La Planète des singes : les origines trouve donc son point de départ dans un laboratoire. Des scientifiques expérimentent un traitement sur des singes pour vaincre la maladie d’Alzheimer. Mais leurs essais ont des effets secondaires inattendus : ils découvrent que la substance utilisée permet d’augmenter radicalement l’activité cérébrale de leurs sujets.

César, est alors le premier jeune chimpanzé faisant preuve d’une intelligence remarquable. Mais trahi par les humains qui l’entourent et en qui il avait confiance, il va mener le soulèvement de toute son espèce contre l’Homme dans un combat spectaculaire.

Deuxième long métrage de Rupert Wyatt après Ultime Evasion, La Planète des singes : les origines se contente de dérouler une histoire assez crédible. Seulement, si on se souvient bien du premier volet, la menace qui pesait sur les hommes dans les années 1960 était le nucléaire. Cela a été remplacé ici par un virus (sic)… Sans en dévoiler plus, on aurait presque l’impression que ce film constitue le prologue de l’armée des 12 singes plutôt que celui de la célèbre saga. Mais passons sur ce détail…

Les thèmes évoqués sont assez classiques : les hommes sont des enfoirés, ne font pas attention à leur environnement et sont d’une nature profondément égoïste. Ne pensant donc qu’à eux, ils ne se rendent pas compte qu’ils sont en train de jouer aux apprentis sorciers menant la race humaine à son extinction. Elle se manifeste par Cesar, le singe qui a du mal à trouver sa place parmi les humains mais aussi parmi les siens. Mais à choisir, il préférera les siens.

D’une réalisation sobre et énergique, La Planète des singes : les origines met beaucoup de temps à démarrer, comme si c’était la première fois qu’on assistait à l’accroissement de capacité intellectuelle artificiellement. Il ne faut en effet pas avoir vu beaucoup de films de se type pour ne pas trouver le temps long dans la première partie. D’autant plus que tout est très linéaire. Pas d’intrigues croisées, hormis dans le dernier tiers du film (et encore…). Peu de choses emballantes, étant donné que l’on connaît déjà la suite… le pourquoi du comment n’a finalement que peu d’intérêt.

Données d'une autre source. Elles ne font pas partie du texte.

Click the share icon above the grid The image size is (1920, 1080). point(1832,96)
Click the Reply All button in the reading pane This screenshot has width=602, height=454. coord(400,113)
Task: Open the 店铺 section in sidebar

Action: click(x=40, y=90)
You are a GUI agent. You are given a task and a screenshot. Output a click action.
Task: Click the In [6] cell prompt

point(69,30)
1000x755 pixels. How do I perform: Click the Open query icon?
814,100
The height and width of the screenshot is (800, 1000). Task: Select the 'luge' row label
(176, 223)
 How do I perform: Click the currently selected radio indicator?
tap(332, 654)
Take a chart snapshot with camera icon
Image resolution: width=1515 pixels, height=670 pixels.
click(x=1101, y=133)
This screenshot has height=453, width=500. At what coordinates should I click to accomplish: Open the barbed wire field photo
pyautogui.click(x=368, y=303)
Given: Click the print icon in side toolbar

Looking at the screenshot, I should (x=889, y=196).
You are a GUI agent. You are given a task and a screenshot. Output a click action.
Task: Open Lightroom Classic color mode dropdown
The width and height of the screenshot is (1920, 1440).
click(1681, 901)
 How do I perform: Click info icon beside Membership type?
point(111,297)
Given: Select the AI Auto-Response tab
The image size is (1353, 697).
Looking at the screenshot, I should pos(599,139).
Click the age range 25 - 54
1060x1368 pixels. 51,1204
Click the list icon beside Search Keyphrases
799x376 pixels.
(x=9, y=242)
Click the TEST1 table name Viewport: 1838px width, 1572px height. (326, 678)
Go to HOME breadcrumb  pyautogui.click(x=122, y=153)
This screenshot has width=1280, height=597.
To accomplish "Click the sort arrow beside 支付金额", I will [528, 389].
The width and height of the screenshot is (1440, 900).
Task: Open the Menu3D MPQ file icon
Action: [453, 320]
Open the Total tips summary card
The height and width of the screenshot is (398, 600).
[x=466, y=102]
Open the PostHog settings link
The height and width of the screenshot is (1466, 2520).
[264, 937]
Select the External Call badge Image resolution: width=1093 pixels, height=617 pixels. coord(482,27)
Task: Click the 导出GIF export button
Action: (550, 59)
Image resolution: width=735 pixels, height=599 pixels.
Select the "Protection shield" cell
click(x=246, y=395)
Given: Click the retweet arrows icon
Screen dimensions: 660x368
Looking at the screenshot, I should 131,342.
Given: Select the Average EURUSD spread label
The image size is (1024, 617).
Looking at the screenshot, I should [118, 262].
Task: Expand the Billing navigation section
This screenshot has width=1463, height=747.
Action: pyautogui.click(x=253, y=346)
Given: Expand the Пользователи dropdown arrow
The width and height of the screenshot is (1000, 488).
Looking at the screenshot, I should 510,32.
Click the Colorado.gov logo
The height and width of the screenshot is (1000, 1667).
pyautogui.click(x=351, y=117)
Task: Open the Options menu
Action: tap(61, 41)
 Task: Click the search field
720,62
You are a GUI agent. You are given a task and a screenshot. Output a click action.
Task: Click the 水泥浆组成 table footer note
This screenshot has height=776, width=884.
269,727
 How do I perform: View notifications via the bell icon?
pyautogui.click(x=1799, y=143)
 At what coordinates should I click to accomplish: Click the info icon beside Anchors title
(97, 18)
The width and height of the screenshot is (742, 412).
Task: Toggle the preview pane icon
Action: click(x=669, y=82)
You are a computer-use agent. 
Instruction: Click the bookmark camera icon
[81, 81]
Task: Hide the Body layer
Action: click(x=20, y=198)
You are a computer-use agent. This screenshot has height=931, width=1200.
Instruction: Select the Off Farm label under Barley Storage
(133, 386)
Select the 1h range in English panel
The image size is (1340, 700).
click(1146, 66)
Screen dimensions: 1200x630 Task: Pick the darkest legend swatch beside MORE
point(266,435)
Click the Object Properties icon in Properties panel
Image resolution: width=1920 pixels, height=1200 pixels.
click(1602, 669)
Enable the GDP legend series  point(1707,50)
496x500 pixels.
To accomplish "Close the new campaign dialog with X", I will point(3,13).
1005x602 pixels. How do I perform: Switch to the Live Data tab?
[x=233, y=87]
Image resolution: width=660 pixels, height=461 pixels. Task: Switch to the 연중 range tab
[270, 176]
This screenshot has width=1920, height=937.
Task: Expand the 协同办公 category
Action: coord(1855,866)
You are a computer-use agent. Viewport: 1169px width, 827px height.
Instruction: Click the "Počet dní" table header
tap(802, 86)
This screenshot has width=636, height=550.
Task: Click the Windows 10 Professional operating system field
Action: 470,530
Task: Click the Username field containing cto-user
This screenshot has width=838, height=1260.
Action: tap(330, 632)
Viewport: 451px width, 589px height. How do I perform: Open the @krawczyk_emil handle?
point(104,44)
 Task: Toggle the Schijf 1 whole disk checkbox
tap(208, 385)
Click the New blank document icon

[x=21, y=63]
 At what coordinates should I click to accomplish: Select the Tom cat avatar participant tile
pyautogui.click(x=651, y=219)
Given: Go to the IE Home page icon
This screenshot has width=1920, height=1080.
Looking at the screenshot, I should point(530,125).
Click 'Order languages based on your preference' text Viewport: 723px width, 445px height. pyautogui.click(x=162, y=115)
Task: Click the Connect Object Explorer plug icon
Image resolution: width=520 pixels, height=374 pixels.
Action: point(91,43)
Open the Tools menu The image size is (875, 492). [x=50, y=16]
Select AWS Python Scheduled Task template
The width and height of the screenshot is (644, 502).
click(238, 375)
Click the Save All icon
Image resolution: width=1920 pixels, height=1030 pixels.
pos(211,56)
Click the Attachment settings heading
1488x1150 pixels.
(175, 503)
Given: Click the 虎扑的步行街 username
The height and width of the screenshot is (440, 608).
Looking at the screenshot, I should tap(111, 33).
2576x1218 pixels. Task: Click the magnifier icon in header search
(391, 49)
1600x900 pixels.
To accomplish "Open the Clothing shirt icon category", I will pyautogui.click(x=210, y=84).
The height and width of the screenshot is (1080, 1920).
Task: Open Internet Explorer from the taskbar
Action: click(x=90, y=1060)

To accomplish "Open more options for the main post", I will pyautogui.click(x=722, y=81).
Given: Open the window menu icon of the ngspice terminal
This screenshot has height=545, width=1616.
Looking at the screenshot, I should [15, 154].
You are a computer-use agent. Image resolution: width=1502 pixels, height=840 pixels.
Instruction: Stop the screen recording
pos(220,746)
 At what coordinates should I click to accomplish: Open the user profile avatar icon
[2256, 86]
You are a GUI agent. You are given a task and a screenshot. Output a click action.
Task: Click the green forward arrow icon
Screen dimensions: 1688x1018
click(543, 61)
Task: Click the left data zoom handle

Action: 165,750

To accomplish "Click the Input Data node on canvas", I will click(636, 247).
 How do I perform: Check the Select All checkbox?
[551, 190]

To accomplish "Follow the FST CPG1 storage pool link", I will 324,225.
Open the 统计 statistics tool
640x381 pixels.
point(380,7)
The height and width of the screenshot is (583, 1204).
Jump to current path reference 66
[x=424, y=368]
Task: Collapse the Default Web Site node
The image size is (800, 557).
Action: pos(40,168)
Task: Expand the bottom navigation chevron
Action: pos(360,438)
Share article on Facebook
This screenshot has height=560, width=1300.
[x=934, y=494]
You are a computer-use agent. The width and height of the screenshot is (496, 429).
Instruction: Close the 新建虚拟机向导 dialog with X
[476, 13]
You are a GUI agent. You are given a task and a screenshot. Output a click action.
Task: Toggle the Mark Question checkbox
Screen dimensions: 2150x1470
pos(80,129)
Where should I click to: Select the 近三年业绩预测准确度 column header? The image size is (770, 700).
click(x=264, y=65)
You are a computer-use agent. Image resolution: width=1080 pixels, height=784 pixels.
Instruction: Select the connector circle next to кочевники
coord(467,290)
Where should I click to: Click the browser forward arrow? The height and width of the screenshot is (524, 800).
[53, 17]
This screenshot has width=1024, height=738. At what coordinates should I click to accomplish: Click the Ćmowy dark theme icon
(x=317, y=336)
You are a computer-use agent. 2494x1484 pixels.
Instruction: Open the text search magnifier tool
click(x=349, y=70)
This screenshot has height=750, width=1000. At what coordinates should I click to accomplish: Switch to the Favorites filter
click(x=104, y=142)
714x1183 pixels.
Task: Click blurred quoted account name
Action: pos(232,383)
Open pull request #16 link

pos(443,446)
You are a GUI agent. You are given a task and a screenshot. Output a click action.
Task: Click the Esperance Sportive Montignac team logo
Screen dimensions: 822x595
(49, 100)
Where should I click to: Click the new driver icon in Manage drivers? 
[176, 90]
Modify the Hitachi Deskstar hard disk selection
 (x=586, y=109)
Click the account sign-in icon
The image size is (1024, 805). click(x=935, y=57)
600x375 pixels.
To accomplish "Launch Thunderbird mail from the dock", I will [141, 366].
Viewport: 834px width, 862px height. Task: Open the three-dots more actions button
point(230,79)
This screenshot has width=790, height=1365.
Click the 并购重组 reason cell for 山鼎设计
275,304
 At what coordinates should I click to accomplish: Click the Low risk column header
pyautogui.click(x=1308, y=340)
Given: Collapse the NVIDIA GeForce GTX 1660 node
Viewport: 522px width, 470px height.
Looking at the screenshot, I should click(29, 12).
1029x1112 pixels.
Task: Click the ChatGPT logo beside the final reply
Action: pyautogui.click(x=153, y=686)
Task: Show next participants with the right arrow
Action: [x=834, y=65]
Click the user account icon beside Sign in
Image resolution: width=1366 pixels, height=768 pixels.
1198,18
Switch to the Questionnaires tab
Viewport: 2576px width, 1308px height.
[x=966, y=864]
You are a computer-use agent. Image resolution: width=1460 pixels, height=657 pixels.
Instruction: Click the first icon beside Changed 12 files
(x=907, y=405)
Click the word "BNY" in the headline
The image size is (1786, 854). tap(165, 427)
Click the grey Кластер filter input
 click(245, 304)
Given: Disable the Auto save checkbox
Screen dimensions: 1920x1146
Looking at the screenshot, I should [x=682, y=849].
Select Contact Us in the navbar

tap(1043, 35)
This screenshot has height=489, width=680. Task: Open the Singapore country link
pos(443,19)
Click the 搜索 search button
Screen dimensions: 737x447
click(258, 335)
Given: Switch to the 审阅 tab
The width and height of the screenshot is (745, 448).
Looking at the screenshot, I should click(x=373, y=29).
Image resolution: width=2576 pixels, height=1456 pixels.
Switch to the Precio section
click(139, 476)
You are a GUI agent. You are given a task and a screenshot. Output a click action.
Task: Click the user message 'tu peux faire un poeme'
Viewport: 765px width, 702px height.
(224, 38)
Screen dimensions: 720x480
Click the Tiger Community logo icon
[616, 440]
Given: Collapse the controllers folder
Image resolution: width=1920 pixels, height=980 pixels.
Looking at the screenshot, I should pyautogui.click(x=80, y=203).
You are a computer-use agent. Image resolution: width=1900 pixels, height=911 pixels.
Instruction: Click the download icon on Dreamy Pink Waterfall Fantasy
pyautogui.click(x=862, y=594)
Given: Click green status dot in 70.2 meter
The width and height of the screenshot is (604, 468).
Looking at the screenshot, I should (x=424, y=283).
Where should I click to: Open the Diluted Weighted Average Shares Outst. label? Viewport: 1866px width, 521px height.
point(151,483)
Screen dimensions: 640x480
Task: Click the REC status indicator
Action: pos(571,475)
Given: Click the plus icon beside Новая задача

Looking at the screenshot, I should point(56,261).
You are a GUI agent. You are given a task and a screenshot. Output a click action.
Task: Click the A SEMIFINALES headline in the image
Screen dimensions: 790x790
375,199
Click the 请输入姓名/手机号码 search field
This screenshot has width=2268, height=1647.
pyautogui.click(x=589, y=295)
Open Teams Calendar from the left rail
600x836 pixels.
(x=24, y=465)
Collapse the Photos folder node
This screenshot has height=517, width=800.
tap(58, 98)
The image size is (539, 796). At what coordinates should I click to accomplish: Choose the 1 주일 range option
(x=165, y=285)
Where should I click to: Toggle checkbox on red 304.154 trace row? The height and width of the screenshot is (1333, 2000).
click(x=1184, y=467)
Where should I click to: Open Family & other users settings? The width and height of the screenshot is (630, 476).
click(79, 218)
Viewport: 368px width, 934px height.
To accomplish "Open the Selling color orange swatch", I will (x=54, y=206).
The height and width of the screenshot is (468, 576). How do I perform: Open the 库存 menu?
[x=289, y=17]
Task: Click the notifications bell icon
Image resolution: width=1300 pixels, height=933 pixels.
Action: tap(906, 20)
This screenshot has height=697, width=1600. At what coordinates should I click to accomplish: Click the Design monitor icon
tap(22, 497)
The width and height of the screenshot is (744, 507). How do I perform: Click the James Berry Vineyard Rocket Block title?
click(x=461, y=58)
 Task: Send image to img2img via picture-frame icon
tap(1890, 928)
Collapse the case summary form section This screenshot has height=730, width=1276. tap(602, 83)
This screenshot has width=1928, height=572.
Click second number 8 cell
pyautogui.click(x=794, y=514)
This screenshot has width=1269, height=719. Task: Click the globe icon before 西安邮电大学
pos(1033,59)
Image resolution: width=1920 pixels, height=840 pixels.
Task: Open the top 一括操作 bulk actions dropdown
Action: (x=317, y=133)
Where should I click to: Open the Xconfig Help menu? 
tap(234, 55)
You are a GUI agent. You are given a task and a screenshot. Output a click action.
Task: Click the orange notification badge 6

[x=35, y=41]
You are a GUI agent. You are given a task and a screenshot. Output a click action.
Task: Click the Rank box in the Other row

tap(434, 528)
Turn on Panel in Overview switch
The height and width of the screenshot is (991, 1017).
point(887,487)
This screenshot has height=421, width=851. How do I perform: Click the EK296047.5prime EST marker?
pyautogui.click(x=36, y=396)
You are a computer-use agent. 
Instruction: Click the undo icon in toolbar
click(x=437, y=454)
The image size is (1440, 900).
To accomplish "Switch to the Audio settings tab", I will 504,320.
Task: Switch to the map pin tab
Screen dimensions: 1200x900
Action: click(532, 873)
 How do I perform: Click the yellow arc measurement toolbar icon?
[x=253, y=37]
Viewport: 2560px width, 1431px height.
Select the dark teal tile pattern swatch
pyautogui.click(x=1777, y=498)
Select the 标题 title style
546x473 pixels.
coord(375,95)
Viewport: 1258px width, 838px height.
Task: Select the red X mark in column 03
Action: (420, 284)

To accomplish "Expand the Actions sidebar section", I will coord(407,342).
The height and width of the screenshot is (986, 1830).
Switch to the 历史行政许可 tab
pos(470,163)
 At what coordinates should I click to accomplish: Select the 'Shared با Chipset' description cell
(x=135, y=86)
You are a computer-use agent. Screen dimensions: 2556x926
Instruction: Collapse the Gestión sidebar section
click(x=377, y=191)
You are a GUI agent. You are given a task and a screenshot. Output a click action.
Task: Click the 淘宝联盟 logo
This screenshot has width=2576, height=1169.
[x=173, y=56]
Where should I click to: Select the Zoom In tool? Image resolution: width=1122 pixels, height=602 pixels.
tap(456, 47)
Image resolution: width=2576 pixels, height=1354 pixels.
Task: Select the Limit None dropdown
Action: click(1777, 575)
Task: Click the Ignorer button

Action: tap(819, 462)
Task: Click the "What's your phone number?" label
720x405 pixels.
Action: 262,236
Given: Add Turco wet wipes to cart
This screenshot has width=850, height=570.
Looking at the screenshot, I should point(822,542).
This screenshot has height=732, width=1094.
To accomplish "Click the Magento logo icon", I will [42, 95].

Pourtant on sent qu’il y a une volonté de coller le plus possible à l’esprit, sans faire dans l’outrancier. Les singes sont correctement animés et, même si on sent bien le numérique sur certains passages, la volonté d’insister plus sur un singe en particulier, d’où transitent finalement toutes les sentiments de frustration est toujours une formule qui fonctionne. La forme n’est pas nouvelle mais elle fait toujours mouche. D’autant plus que certaines petites séquences rendent un hommage, plus ou moins appuyé, aux autres films de la saga.

Avec des star en devenir (James Franco et Freida Pinto) et des acteurs habitués aux seconds rôles et d’autres habitués à jouer les « motion capture man » (Andy Serkis), La Planète des singes : les origines nous plante un décor familier. Il est juste dommage qu’à force de tout vouloir raconter, on en oublie un peu la part d’imagination propre à l’avènement de cette fameuse planète des singes. Toujours est-il que le propos sur la nature reste d’actualité et qu’il est toujours important d’en prendre conscience, quitte à se le faire marteler à coup de productions plus ou moins réussies.